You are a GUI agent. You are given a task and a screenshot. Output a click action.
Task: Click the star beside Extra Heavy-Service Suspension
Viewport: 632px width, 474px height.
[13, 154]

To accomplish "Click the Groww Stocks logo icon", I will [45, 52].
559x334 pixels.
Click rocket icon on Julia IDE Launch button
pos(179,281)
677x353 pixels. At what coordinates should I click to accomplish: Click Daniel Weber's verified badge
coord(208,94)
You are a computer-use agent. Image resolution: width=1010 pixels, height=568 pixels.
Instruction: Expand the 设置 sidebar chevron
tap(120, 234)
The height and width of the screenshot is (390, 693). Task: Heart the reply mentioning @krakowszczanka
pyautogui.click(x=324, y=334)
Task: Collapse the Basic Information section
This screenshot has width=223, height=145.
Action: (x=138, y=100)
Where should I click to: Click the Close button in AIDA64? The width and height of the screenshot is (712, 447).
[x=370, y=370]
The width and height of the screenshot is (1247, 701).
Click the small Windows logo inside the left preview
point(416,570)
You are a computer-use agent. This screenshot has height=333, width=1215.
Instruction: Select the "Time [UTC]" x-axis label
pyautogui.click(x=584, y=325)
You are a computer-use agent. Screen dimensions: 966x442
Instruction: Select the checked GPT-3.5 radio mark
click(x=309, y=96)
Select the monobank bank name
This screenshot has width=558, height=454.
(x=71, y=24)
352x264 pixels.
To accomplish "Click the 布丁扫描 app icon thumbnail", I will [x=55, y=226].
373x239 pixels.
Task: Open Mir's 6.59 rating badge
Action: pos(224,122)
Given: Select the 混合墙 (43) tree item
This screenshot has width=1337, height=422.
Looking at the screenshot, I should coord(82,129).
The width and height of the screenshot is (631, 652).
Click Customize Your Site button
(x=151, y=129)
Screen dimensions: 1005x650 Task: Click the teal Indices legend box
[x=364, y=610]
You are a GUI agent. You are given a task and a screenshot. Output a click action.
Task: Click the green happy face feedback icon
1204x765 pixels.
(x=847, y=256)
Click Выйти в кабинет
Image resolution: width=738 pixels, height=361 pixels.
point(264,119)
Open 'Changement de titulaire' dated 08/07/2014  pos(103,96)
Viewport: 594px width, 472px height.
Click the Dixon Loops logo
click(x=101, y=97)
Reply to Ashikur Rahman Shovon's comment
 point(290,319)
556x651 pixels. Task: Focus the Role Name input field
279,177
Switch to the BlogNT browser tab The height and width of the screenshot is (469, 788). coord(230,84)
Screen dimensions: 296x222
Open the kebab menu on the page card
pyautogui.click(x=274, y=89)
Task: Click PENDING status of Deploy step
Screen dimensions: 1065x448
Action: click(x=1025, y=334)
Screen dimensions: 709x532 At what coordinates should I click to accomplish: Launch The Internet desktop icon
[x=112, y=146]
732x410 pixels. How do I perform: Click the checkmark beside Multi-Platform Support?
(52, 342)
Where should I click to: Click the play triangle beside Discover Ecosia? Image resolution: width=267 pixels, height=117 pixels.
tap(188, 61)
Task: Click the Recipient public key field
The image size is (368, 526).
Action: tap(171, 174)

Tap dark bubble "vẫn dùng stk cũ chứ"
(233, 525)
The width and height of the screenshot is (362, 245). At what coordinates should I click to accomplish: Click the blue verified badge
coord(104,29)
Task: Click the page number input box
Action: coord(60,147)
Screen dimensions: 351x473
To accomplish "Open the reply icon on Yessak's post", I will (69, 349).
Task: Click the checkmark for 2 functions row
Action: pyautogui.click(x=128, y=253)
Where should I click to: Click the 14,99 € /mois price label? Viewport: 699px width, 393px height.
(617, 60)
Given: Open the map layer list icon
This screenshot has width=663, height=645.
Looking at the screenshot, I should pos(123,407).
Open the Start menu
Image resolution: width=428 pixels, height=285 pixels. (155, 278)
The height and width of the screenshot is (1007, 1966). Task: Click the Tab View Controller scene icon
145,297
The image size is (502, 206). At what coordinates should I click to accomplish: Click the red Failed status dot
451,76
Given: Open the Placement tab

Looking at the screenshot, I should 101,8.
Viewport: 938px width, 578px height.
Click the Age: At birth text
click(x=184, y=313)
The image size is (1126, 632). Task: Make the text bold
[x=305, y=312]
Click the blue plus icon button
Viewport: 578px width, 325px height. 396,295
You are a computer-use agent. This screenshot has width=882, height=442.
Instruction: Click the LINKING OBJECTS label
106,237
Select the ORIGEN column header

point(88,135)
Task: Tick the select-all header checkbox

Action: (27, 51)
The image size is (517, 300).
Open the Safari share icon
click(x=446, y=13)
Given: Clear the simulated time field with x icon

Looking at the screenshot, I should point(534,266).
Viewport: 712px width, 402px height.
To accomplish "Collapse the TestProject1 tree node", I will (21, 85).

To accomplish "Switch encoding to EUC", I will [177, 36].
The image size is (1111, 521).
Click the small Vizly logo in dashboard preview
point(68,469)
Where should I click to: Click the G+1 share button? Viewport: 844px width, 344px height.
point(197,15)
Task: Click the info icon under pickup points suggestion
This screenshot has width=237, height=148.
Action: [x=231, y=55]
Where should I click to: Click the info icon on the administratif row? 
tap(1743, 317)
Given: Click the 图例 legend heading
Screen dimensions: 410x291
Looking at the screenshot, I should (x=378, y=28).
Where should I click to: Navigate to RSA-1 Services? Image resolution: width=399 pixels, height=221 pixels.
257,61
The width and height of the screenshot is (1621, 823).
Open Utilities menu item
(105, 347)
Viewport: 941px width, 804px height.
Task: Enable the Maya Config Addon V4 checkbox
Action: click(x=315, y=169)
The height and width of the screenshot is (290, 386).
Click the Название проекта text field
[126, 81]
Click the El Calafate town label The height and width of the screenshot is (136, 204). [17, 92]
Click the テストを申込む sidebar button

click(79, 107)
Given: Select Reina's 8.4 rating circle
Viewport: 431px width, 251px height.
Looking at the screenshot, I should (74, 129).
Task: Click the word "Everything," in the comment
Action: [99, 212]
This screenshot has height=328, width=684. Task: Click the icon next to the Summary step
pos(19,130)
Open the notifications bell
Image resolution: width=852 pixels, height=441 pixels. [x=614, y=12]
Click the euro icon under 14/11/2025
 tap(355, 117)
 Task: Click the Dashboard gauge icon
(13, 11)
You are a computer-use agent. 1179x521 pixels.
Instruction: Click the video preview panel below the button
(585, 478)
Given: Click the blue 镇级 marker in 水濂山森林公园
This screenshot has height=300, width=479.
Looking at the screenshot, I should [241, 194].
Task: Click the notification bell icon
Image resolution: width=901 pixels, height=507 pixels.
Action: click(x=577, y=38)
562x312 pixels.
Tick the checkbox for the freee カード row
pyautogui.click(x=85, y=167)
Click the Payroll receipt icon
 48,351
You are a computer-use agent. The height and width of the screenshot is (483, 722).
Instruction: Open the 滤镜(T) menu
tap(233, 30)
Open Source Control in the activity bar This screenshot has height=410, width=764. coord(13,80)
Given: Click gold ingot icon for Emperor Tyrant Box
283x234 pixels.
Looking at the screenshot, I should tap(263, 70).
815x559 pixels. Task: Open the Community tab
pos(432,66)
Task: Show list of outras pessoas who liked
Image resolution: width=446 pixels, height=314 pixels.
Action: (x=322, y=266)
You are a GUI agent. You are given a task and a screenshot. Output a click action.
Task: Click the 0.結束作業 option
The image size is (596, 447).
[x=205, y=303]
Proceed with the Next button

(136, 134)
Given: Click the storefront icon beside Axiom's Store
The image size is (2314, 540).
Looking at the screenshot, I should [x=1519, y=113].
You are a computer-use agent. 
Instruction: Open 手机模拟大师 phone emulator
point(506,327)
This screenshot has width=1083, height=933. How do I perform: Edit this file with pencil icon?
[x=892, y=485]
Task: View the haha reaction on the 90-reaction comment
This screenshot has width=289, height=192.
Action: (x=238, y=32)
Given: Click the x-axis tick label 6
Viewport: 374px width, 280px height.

GOAL OF THE EXERCISE —
Search the data above and return each line in which "tree" occurs.

RESULT —
Given: Select the 混合墙 (43) tree item
To accomplish "Collapse the TestProject1 tree node", I will (21, 85).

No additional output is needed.